If the church raises enough money, it may set up a small scholarship program for poor children who attend the schools, said David Otto, a retired Navy engineer and head of the church board of trustees.

“I’ve always been an active Episcopalian, but after years at sea, this is my chance to give back to my church,” Otto said.

St. Luke’s shared its bazaar with others advocating for social change.

Madeline Settle of the Idaho Women’s Network, a progressive group that focuses on women and children, displayed a table of colorful enameled pins for sale.

Settle is a member of WomenSpeak of North Idaho, a program started in 1999 that highlights the lack of affordable child care and health insurance for many Idaho families; domestic violence; state budget problems and the impact of poverty on children.
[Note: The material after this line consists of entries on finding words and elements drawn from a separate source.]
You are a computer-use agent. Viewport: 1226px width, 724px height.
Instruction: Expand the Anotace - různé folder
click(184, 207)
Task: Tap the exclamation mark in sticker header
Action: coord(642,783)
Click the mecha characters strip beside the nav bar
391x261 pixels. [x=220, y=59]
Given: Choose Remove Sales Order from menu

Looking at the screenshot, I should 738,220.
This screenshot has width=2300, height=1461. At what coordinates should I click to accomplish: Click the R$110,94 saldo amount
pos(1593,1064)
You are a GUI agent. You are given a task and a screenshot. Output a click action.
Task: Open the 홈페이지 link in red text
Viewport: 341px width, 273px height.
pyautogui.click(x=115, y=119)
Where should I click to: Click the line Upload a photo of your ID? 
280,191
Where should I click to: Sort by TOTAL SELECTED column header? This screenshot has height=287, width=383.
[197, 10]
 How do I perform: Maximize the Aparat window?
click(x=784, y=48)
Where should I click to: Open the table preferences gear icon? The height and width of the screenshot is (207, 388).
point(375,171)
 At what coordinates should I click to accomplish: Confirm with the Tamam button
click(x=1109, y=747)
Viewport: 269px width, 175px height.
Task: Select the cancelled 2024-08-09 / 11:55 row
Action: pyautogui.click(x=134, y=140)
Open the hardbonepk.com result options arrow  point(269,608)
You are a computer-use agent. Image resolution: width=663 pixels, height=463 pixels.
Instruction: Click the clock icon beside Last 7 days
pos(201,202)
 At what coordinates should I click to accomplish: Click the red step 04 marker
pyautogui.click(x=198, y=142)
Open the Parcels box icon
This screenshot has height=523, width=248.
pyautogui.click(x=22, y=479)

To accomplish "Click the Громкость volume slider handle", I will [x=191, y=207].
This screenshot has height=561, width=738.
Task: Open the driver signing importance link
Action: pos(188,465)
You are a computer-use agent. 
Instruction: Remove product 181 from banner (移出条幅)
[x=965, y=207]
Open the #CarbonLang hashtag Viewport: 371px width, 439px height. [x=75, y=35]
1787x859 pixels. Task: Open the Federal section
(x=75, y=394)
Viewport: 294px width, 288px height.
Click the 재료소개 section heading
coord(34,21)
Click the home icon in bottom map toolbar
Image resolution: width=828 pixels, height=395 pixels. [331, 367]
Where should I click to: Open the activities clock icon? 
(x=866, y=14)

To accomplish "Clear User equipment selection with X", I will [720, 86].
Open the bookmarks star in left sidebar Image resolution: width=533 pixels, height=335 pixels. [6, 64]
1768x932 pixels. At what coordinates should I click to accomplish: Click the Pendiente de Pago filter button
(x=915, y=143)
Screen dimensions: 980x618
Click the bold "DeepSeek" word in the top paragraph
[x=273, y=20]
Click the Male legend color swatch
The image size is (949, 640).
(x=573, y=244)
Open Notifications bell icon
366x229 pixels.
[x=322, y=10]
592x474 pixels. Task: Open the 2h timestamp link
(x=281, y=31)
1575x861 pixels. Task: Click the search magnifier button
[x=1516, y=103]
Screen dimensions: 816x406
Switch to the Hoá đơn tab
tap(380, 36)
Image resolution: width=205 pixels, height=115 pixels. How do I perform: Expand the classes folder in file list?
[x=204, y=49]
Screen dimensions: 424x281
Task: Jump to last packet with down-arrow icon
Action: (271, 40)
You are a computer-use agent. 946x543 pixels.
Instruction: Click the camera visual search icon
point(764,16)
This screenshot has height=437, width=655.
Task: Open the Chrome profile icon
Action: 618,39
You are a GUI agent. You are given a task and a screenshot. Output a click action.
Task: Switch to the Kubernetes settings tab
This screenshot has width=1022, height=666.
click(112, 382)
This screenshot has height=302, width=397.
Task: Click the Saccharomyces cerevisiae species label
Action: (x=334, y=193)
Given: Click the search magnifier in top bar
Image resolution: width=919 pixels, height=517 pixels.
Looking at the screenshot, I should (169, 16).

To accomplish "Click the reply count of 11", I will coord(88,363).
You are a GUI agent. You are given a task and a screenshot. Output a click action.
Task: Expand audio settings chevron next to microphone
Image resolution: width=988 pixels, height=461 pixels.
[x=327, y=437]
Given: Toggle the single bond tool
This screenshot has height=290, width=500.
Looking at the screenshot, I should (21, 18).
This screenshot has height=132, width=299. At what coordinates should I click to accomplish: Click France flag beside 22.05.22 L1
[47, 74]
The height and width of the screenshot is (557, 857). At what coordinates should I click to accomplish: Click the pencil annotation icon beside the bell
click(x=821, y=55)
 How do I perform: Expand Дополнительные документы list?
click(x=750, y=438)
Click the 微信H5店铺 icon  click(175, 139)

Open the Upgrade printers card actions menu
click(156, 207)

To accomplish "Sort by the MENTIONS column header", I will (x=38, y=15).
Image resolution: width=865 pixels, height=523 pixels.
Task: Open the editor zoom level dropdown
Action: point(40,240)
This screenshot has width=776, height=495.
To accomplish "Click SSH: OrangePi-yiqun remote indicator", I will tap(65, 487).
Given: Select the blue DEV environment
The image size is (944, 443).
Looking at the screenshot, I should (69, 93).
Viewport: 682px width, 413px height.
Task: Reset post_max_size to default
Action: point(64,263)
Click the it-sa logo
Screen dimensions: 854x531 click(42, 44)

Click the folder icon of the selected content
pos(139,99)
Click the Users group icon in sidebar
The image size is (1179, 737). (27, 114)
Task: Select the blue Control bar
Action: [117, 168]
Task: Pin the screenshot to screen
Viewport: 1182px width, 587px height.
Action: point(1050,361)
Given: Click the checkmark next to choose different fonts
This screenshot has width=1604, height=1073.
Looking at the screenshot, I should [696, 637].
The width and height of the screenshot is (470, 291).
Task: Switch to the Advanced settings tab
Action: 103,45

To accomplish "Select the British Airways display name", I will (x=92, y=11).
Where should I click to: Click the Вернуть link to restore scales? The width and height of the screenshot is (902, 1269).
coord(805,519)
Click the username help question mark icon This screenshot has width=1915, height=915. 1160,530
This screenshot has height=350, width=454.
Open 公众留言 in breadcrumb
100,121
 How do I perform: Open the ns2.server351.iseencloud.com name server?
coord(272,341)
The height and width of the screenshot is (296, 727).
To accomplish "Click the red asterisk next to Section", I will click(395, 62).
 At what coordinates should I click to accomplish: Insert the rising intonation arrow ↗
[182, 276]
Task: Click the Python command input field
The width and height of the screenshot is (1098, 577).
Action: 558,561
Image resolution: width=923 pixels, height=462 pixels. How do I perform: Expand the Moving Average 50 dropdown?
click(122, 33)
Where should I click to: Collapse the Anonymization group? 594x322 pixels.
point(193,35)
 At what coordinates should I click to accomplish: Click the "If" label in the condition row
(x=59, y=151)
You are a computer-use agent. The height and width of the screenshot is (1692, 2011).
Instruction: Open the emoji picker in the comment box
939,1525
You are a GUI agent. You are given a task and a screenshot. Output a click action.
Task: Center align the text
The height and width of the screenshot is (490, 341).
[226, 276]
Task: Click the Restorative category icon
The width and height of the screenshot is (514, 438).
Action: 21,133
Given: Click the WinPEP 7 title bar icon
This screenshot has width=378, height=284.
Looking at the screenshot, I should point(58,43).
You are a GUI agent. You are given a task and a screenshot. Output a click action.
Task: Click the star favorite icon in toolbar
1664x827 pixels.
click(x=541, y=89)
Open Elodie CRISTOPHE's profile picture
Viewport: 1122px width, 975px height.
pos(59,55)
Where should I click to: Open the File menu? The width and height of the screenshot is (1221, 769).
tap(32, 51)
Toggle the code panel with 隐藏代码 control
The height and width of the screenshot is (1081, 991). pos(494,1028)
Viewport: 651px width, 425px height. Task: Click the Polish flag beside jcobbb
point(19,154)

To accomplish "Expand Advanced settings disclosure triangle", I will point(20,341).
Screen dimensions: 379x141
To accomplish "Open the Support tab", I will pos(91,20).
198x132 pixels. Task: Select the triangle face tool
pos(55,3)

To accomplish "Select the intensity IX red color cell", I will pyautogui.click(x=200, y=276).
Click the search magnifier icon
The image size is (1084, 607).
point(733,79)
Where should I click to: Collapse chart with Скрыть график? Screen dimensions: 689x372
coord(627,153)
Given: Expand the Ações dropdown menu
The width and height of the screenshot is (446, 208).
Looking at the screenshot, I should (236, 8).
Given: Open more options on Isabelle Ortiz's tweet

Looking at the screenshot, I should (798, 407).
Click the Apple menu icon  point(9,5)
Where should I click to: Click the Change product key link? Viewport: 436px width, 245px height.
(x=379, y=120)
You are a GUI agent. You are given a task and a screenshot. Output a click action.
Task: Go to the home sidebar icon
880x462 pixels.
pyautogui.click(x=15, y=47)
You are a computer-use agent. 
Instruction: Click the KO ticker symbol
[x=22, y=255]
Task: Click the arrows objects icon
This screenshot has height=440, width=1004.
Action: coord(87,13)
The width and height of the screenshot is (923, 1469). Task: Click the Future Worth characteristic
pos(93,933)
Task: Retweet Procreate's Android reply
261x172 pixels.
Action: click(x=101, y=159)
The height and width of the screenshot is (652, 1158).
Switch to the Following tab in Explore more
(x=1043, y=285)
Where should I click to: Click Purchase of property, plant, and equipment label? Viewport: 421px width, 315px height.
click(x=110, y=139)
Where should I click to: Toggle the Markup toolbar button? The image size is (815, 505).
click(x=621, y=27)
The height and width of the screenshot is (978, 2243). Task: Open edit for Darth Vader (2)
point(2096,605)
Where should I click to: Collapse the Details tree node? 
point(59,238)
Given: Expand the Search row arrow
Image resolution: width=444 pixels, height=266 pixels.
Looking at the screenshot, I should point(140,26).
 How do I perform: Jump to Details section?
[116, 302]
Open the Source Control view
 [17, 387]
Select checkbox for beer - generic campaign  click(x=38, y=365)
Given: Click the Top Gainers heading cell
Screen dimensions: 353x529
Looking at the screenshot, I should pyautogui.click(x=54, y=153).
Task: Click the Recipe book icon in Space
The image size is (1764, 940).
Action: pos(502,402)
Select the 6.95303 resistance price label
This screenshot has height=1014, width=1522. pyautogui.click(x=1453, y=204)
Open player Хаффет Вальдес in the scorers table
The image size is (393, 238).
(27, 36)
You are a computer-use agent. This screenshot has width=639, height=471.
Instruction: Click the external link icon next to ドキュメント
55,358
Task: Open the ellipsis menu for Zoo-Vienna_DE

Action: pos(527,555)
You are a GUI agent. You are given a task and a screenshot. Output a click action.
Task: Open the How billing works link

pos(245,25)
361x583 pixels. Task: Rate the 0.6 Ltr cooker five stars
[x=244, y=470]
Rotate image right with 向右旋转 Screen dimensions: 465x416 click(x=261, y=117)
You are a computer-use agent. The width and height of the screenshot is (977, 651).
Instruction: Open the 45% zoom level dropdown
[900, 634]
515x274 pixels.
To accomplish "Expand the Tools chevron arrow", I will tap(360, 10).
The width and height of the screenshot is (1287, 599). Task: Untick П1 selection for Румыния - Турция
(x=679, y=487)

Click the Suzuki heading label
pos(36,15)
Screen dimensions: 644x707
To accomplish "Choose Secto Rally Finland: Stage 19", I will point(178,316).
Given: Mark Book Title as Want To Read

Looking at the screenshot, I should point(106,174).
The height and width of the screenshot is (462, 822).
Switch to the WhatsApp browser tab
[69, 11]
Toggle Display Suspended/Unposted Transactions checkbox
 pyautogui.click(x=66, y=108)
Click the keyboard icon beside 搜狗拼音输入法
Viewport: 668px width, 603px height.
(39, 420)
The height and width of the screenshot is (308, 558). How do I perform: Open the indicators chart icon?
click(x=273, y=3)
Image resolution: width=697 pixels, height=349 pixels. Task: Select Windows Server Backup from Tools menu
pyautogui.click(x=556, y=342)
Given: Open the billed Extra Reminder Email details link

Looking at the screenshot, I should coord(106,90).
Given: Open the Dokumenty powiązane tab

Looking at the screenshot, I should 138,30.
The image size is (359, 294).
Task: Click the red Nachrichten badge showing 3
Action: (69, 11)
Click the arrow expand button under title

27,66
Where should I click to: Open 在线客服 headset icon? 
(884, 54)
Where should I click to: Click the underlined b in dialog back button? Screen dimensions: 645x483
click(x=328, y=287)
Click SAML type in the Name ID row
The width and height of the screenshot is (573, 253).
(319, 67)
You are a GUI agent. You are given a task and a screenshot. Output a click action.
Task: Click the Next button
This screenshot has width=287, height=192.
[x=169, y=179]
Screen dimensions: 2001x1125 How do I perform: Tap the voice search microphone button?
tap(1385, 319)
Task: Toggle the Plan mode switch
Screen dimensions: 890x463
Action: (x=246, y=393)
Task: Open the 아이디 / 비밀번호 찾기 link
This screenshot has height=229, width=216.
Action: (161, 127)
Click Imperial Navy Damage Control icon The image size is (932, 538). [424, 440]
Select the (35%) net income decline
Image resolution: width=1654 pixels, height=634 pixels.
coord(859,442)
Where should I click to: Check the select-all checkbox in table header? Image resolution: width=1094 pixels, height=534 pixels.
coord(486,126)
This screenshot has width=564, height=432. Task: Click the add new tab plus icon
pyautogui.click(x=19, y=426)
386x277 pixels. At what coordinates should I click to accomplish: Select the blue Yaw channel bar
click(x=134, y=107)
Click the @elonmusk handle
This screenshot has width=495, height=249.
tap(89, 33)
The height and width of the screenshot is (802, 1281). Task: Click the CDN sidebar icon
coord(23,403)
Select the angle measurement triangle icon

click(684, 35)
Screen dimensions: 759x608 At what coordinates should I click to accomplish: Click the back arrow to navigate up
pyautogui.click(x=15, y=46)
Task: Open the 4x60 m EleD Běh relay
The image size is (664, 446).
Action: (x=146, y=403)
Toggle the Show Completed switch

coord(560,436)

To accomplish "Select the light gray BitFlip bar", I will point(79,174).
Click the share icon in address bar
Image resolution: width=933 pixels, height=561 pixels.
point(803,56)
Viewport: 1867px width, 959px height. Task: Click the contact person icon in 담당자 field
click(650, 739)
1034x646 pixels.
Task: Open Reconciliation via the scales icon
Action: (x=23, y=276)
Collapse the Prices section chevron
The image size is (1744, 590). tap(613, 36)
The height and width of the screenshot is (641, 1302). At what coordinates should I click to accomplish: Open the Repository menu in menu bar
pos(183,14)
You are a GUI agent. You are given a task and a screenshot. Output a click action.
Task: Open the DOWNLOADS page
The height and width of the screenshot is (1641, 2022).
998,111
Beverly Bouscher and her daughter Hannah, from the Sprague Community Church in Sprague, Wash., sold bags woven by orphaned children from the hills of northern Thailand. Proceeds from the sale of the $10 and $15 bags will go to help support the orphanages where the children live.

Pastor Dan Hayek of the Sprague Community Church has traveled repeatedly to the hill country to help rescue Thai children from slavery, including work in the sex trade, Bouscher said.

A pamphlet she handed out described the scope of the problem: There are approximately 1 million children involved in the sex industry in southeast Asia, some younger than 10 years old, according to the Salvation Army.

The pamphlet included a Psalm that describes the rescue mission:

“Defend the poor and fatherless; do justice to the afflicted and needy … free them from the hand of the wicked.”